== Excerpt provided ==
——————

Hash Length Extension Attacks

It seems that many penetration testers rarely test cryptographic vulnerabilities. I’ve always been interested in cryptography, so I’ve made it a goal to understand how web application developers misuse crypto, and how to exploit the flaws that the misuse of cryptography create.

In January, I did some independent research on how to perform hash length extension attacks against poorly implemented message authentication codes (MACs). I found several good research papers and blog posts that discussed how these attacks work in a very general sense. However, there was not much information that specifically explained the details of a length extension attack. In this post, I’ll be explaining exactly what does happen.

Message Authentication Codes 101

Message authentication codes (MACs) are a way to verify the authenticity of a message. In the more naive implementation of a MAC, the server has a secret key that it concatenates with a message, and then hashes the combination with an algorithm, such as MD5 or SHA1. For example, consider an application that is designed to give an authorized user the ability to download specific files. The site might create a MAC for the filename like this:

def create_mac(key, fileName)
   return Digest::SHA1.hexdigest(key + fileName)
end

The resulting URL might look something like:

http://example.com/download?file=report.pdf&mac=563162c9c71a17367d44c165b84b85ab59d036f9

When the user sends the request to download a file, the following function is executed:

def verify_mac(key, fileName, userMac)
    validMac = create_mac(key, filename)
    if (validMac == userMac) do
        initiateDownload()
    else
        displayError()
    end
end

With this code, the server should only call initiateDownload if the user has not tampered with the filename… or so the theory goes. In reality, this method of creating a MAC leaves the site vulnerable to an attack where attackers can append their own content to the end of the file parameter.

Length Extension Attacks, The Simple Explanation

Cryptographic hash functions, such as MD5, SHA1, SHA2, etc., are based on a construct known as Merkle–Damgård. An interesting issue arises with this type of hash function: If you have a message that is concatenated with a secret and the resulting hash of the concatenated value (the MAC) – and you know only the length of that secret – you can add your own data to the message and calculate a value that will pass the MAC check without knowing the secret itself.

——————

== Stored data ==
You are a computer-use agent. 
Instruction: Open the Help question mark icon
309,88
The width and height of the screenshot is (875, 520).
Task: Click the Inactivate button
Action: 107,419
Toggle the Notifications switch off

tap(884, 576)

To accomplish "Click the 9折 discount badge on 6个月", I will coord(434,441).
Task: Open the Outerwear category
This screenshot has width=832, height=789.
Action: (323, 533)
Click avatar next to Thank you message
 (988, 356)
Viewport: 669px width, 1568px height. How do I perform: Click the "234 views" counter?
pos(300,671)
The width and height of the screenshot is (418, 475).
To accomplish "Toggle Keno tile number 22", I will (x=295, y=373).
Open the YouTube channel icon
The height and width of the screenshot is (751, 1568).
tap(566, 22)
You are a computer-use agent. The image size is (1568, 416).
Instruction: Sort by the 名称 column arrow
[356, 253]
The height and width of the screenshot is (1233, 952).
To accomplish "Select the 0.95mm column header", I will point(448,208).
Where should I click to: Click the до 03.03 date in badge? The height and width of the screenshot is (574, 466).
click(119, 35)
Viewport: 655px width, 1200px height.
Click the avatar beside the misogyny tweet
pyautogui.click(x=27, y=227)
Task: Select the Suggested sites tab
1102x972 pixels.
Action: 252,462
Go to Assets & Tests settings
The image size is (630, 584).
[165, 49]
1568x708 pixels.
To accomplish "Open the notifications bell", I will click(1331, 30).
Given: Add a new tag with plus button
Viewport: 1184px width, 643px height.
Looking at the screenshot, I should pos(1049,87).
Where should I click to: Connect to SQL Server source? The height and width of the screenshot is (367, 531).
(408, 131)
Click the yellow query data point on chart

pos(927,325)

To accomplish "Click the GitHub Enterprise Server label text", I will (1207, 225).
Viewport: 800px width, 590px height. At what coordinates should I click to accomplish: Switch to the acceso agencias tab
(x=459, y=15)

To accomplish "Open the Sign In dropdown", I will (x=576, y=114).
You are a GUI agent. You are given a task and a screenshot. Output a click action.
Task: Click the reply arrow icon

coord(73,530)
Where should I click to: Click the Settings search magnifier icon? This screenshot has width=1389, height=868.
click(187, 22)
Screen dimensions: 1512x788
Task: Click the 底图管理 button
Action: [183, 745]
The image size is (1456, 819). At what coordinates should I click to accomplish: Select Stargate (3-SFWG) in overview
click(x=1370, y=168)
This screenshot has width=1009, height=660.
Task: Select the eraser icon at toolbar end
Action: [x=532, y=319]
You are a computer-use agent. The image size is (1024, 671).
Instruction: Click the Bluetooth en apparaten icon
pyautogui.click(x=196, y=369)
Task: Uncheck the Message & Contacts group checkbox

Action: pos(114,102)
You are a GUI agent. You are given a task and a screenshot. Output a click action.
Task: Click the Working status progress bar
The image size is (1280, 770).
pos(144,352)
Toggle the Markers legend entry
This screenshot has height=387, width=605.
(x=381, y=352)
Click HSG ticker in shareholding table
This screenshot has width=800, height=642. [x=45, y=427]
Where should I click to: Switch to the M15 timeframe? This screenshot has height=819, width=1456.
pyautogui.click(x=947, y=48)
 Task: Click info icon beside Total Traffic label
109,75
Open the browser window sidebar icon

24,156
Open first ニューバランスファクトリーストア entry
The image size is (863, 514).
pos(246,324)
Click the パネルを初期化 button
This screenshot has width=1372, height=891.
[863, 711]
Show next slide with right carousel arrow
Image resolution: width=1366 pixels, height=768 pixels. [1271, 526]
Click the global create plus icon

——————

== Work to complete ==
According to the article on hash length extension attacks, what construct are hash functions such as MD5, SHA1, and SHA2 based on?

== Solved problem ==
Merkle–Damgård